Hellboy review from 2004

hellboy

found this thing I wrote in the comments to my old blog; still viable now that the movie is cable fodder:

Good morbid, del Toro touches--I don't think we'll be forgetting the Nazi ninja surgery addict with the clockwork heart anytime soon. But if I see one more movie with a big energy monster about to "break through into our world" and cause a narrowly-averted apocalypse, I'll...

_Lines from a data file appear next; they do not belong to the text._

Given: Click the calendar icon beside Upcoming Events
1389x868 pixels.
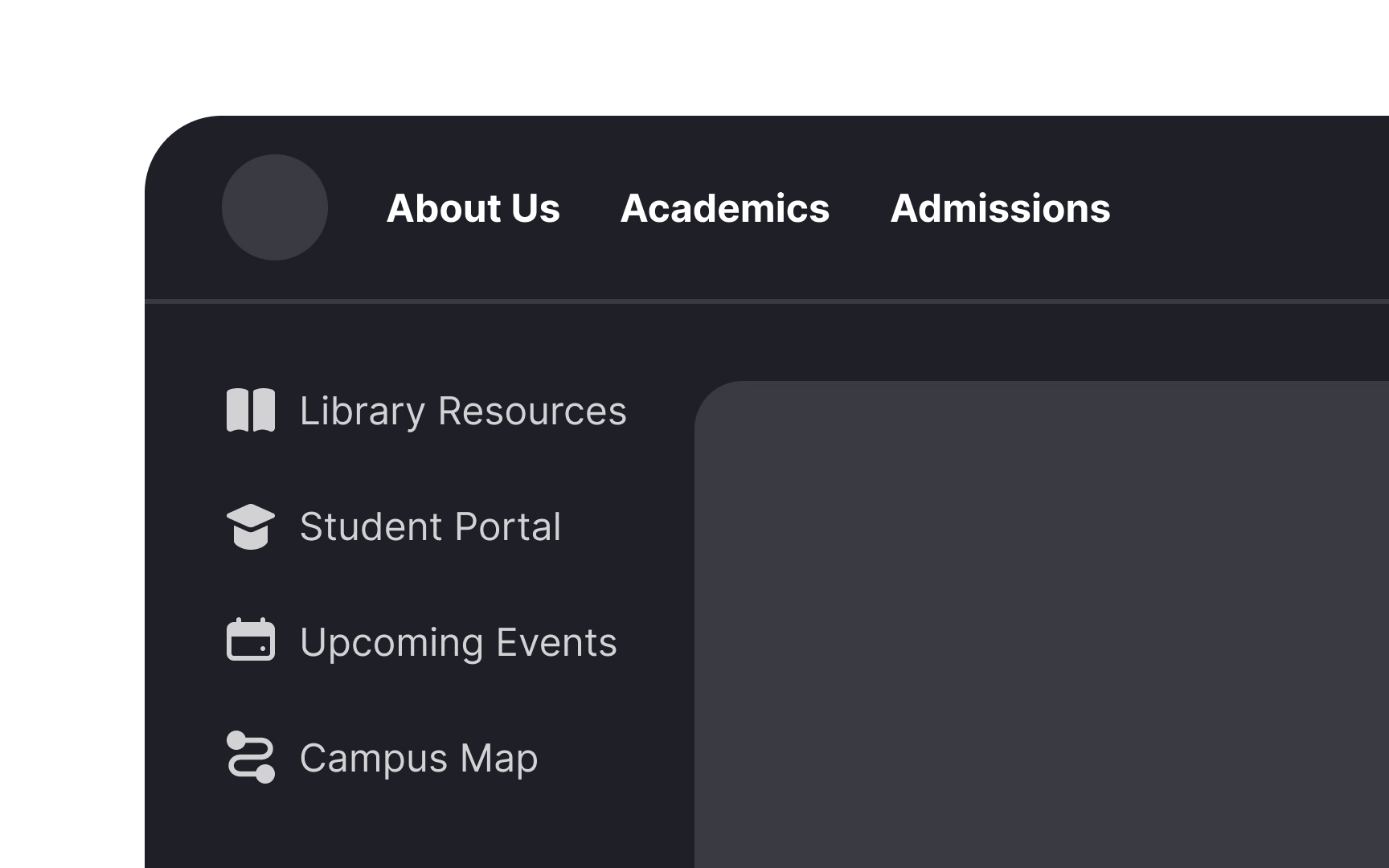Looking at the screenshot, I should (251, 641).
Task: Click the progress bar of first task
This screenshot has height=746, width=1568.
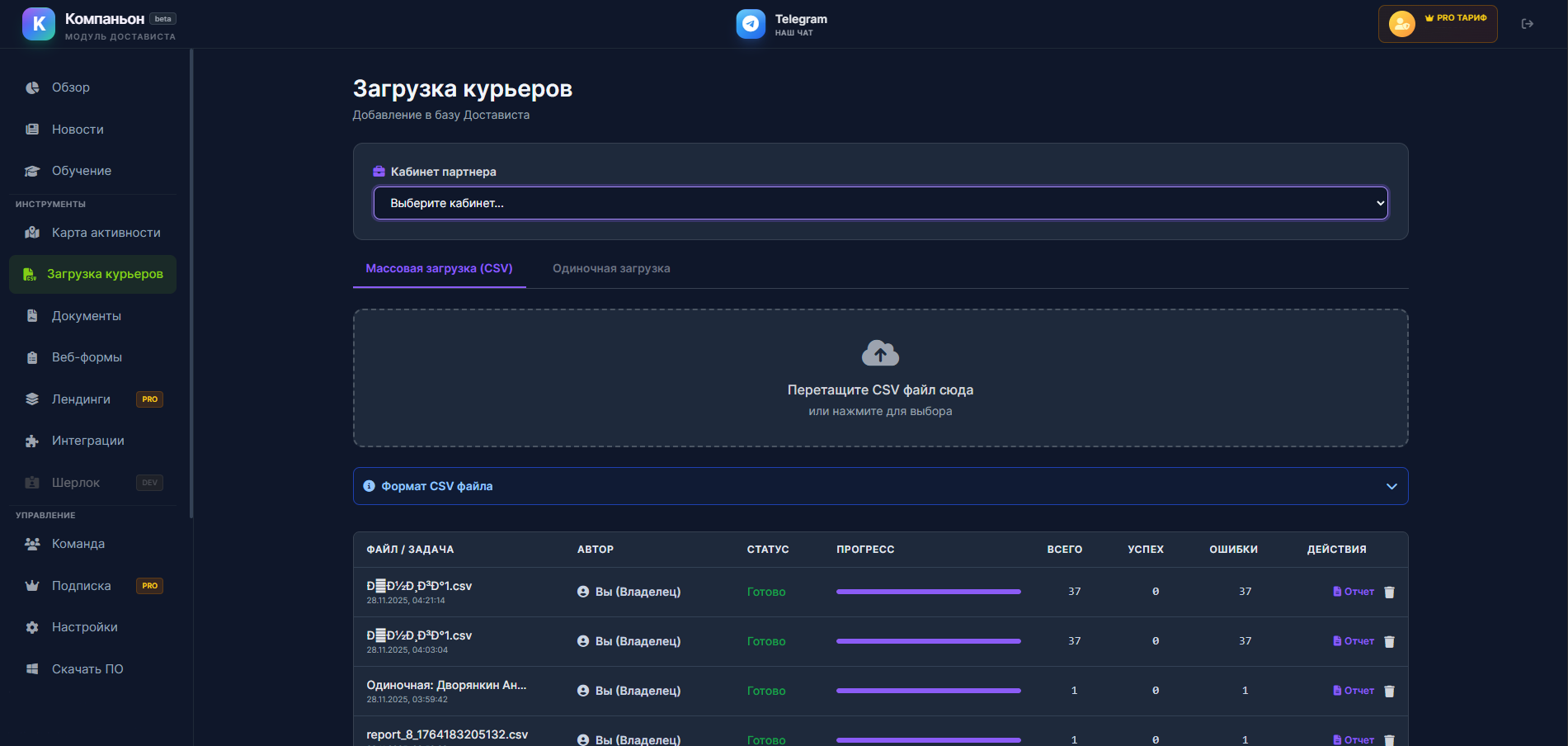Action: [928, 592]
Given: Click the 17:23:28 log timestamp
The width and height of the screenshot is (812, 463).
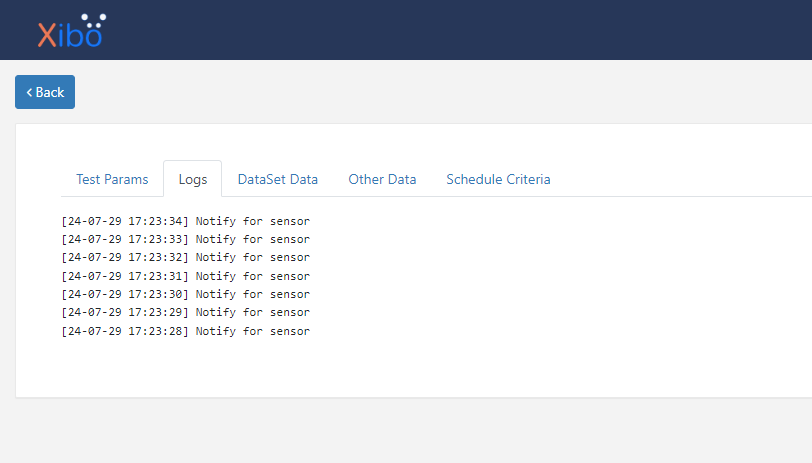Looking at the screenshot, I should pyautogui.click(x=125, y=331).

Hellboy has two narrative trajectories--both simplistic, because it's a Hollywood movie--which converge with the sprouting of his horns at the end. He's been filing them down to nubs to "blend in" with humans and because he's in love with a human woman. She has been flirting with a cute FBI agent and Hellboy's been spying on them jealously. His bad father Rasputin kills her and promises to revive her if Hellboy will open the gates of hell. When Hellboy sprouts horns, they are the monster rack worn in his new role as gatekeeper but also the cuckold's horns. Suddenly, as he is preparing to let the Squid Monster through the Portal, he hears the voice of his good father, John Hurt (saying what exactly I don't remember because this dumb movie is already fading fast), and for the greater good of humanity Hellboy abandons his promise to "always protect the girl" and chooses to stop the apocalypse. At this point he snaps off his horns in anger--a good visual. And because it's a Hollywood movie, there are no consequences to Hellboy's choice--he saves the world AND the girl mysteriously revives and declares her love for him. Thus does the logic of Greek Tragedy succumb to the logic of the Five Script Doctors.